EXTRACT
D-H Withdraws ‘Magnet’ Application
Lebanon — Dartmouth-Hitchcock Medical Center has withdrawn an application to renew its designation as a “Magnet” hospital — a certification meant to recognize superior nursing services — after a survey showed patient and employee satisfaction did not sufficiently exceed national benchmarks.
As a result, DHMC will start its next work week without a trademarked assurance of health care quality that it has held for more than a decade.
“On Monday, all of our logos with the Magnet (designation) will come down,” said Deanna Orfanidis, a member of the interim leadership team overseeing DHMC nurses pending the arrival of a new chief nursing officer.
Rick Adams, a DHMC spokesman, said losing Magnet status would have “no impact on the standard of care and the kind of care and the quality of care we provide.”
The certification, which was granted to the Lebanon medical center in 2003 and renewed in 2009, is awarded by the American Nurses Credentialing Center, which is a subsidiary of the American Nurses Association. The ANA website describes the organization as a “full-service professional organization that represents the interests of the nation’s 3.1 million registered nurses.”

EXERCISE DATA
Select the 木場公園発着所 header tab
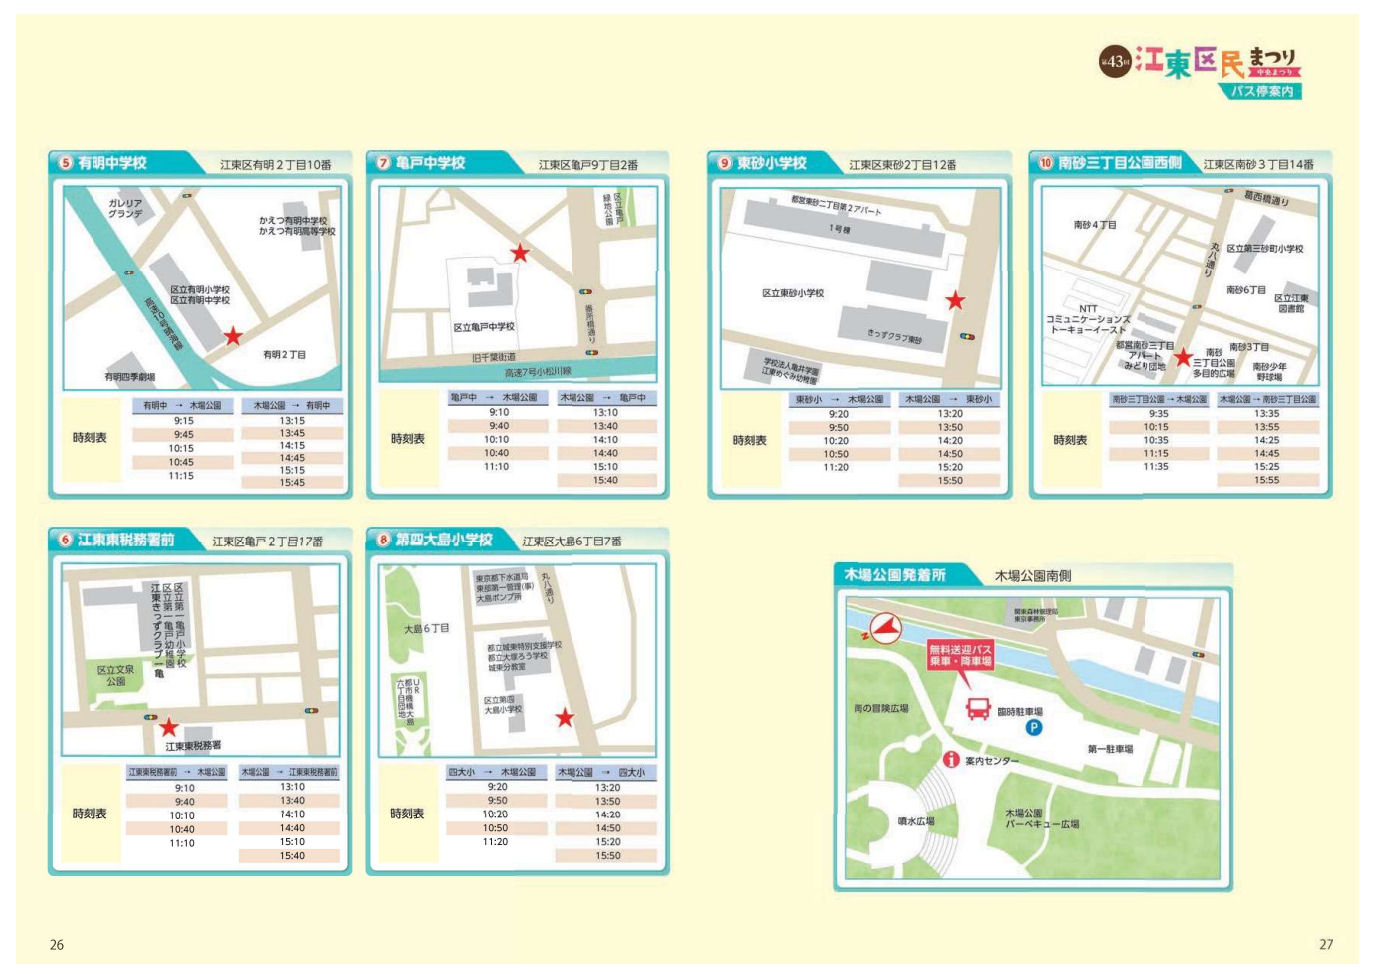The image size is (1378, 976). point(894,575)
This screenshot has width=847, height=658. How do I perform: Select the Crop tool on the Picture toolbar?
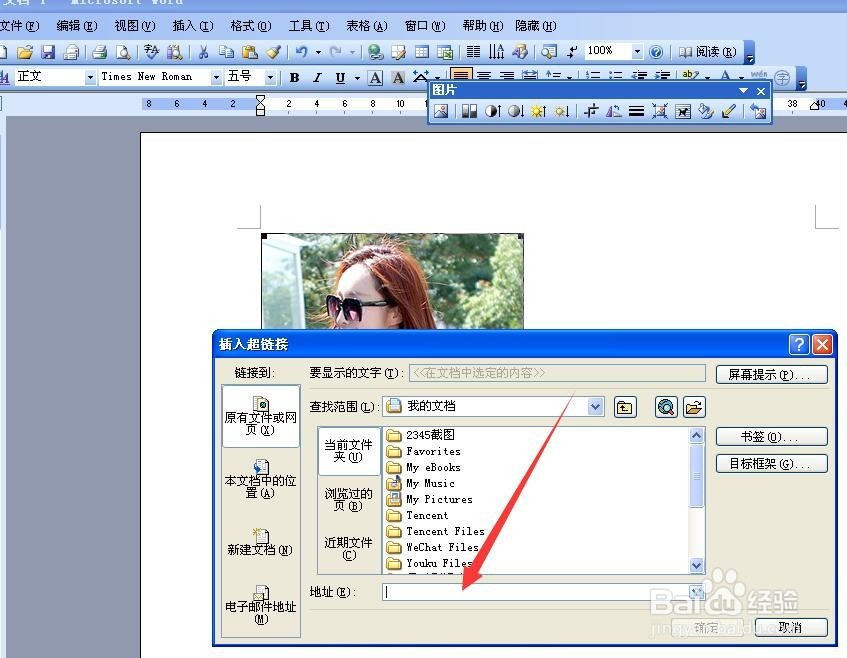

WORK ORDER 1
Set down the passage of the Magnet article word for word, from "D-H Withdraws ‘Magnet’" up to and including "than a decade.".
WORK ORDER 2
According to the Magnet article, which organization awards the Magnet certification?
The data were drawn from a separate source, not from the Magnet article.

EXPECTED OUTPUT 1
D-H Withdraws ‘Magnet’ Application
Lebanon — Dartmouth-Hitchcock Medical Center has withdrawn an application to renew its designation as a “Magnet” hospital — a certification meant to recognize superior nursing services — after a survey showed patient and employee satisfaction did not sufficiently exceed national benchmarks.
As a result, DHMC will start its next work week without a trademarked assurance of health care quality that it has held for more than a decade.

EXPECTED OUTPUT 2
The American Nurses Credentialing Center